◆ PROVIDED PASSAGE:
***
I do have ideas for a spiritual successor to BeagleLogic. It’s called Meghaduta, literally meaning “messenger of the clouds” in Sanskrit. It is named after Kālidāsa’s lyric poem Meghadūta, and is intended to be a vendor-agnostic specification for accessing instrumentation data over RPCs as an online-first protocol, not compromising on performance. You will hear more on it in the days to come. BeagleLogic will become one of the boards that runs on the Meghaduta stack.
Also, the BeagleBoard.org community is going to be blessed with more boards, and I will be looking forward to get BeagleLogic to work with them and bring more discipline to the BeagleLogic project by establishing CI pipelines, Debian packages and all the good things.
More articles?
Content is the craze today. Everyone wants to be/is a content creator today. I’ve personally been more of a content consumer than a creator myself over the years, scrolling through X/Twitter, watching YouTube and other social media feeds. Maybe you’ll find yourself here after scrolling through a similar feed – and if you made it this far, thank you!
***
Collected data:
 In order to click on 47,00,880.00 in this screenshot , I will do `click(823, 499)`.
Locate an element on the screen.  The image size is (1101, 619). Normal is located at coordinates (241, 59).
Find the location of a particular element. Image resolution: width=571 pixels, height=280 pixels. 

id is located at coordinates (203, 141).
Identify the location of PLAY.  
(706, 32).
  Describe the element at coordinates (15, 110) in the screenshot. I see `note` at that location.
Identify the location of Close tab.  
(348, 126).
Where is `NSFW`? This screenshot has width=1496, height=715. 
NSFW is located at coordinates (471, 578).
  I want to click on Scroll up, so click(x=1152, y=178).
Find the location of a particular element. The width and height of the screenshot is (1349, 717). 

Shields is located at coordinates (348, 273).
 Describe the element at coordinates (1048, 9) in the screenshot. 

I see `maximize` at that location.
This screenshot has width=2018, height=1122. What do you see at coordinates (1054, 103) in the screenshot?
***
◆ WORK ORDER: According to the BeagleLogic passage, what does the name Meghaduta literally mean in Sanskrit?

◆ WRITTEN REPLY: Messenger of the clouds.